Countship of Brahesminde (Danish: Grevskabet Brahesminde) was a Danish countship created May 9, 1798, for privy councilor and chamberlain Preben Bille-Brahe of Hvedholm, Damsbo, Stensgård and Østrupgård. The county was dissolved by abolition of the lens system (Lensafløsningen) in 1928.

Counts 

 Preben Bille-Brahe
 Henrik Bille-Brahe (1798-1875)
 Preben Charles Bille-Brahe-Selby
 Henrik Bille-Brahe-Selby
 Jon Carl Preben Bille-Brahe-Selby

Coat of arms
Coat of arms count Bille-Brahe:

"Grever af Bille-Brahe.

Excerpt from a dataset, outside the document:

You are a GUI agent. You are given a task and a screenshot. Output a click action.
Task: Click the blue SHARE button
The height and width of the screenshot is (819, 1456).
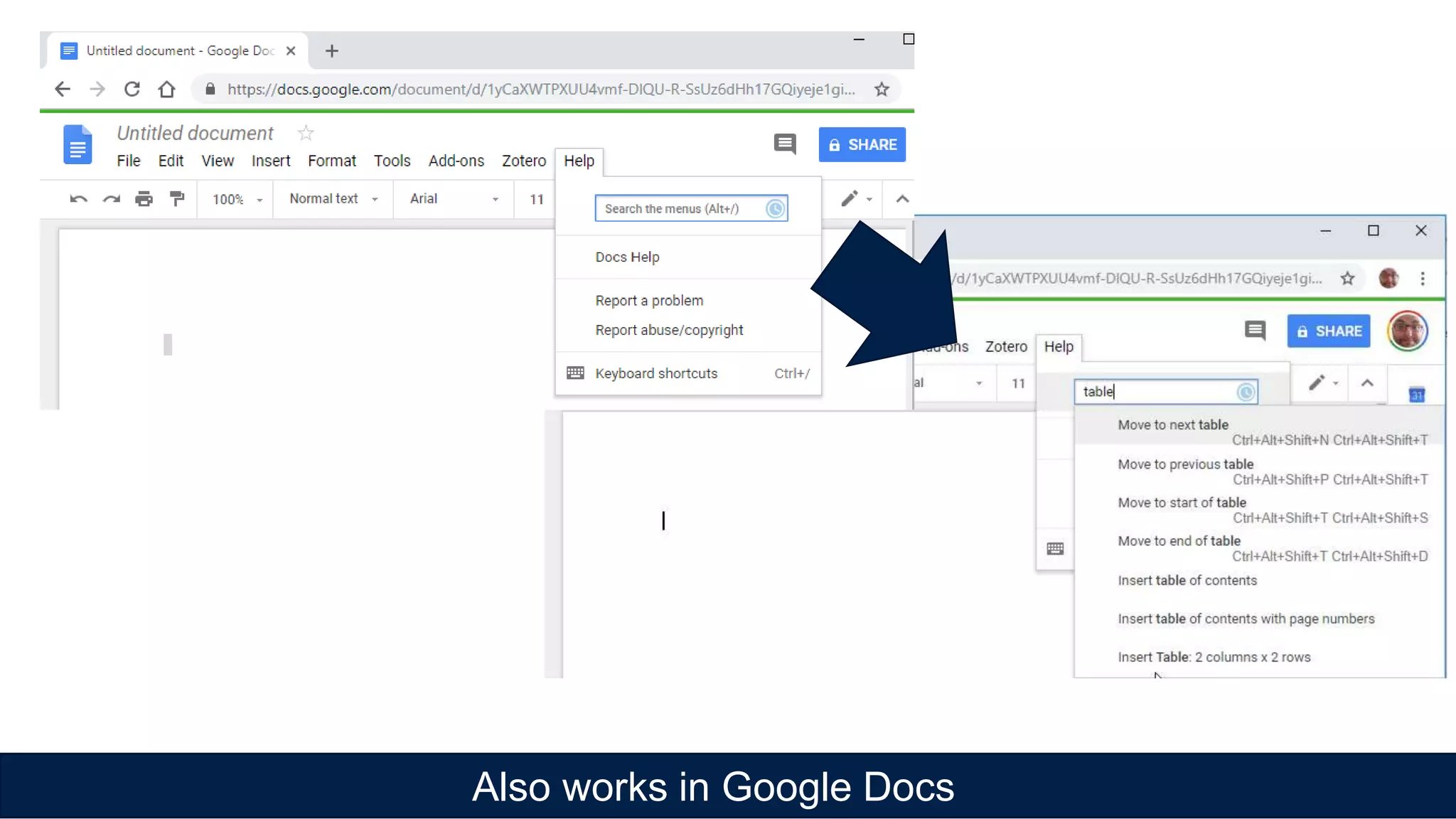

Firdelt, 1. og 4. lodret delt af rødt og hvidt (rammerne betyder ingenting), 2. og 3. en halv liggende gul lilje i blåt; grevekronet midterskjold lodret delt af Bille og Brahe (se side 601 og 337. På hjelmene grevekrone; to vesselhorn tre gange tværdelt af vekselvis rødt og hvidt samt påfuglefjer; en kronet sort ravn med en gul ring i næbbet; som nr. 1, kun at farverne er hvidt og sort. Skjoldholdere: to vildmænd.".

Coat of arms count Bille-Brahe-Selby:

"Grever Bille-Brahe-Selby. Som for Greve af Bille-Brahe, ovenfor, dog med midterskjoldet lodret delt af Brahe og Selby (= 1. felt i våbenet for Baron Selby, se side 600) med Bille som hjerteskjold, og med Selbys hjelmfigur i midten.".